● **Work to be completed**
Your answer must be an exact copy of the records below, minus the pictures.

Items from a data source:
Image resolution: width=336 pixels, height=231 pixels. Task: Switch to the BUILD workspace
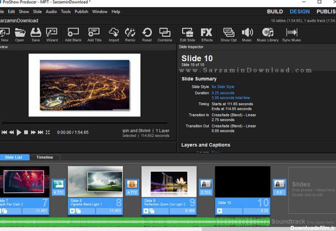(x=275, y=12)
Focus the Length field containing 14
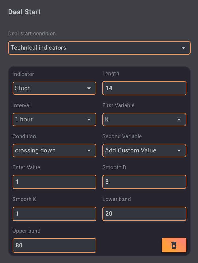This screenshot has width=198, height=263. click(144, 88)
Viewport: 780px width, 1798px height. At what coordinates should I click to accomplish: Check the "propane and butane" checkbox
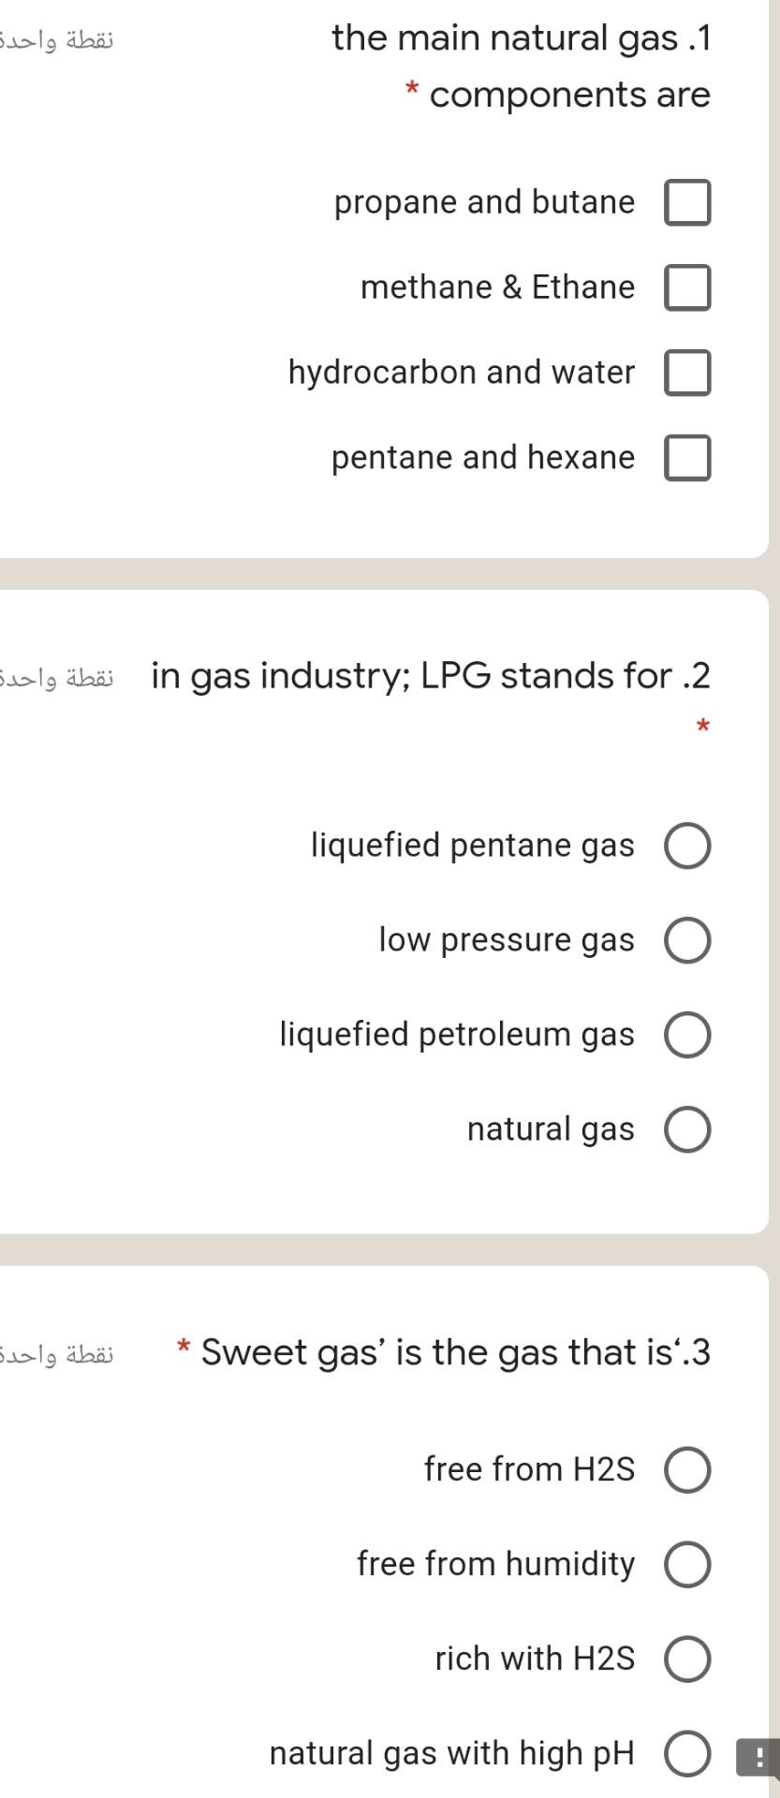click(686, 202)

● **Result of this task**
Image resolution: width=336 pixels, height=231 pixels. Task: Switch to the BUILD workspace
(x=275, y=12)
Focus the Length field containing 14
This screenshot has width=198, height=263. click(144, 88)
Viewport: 780px width, 1798px height. At what coordinates should I click to accomplish: Check the "propane and butane" checkbox
click(686, 202)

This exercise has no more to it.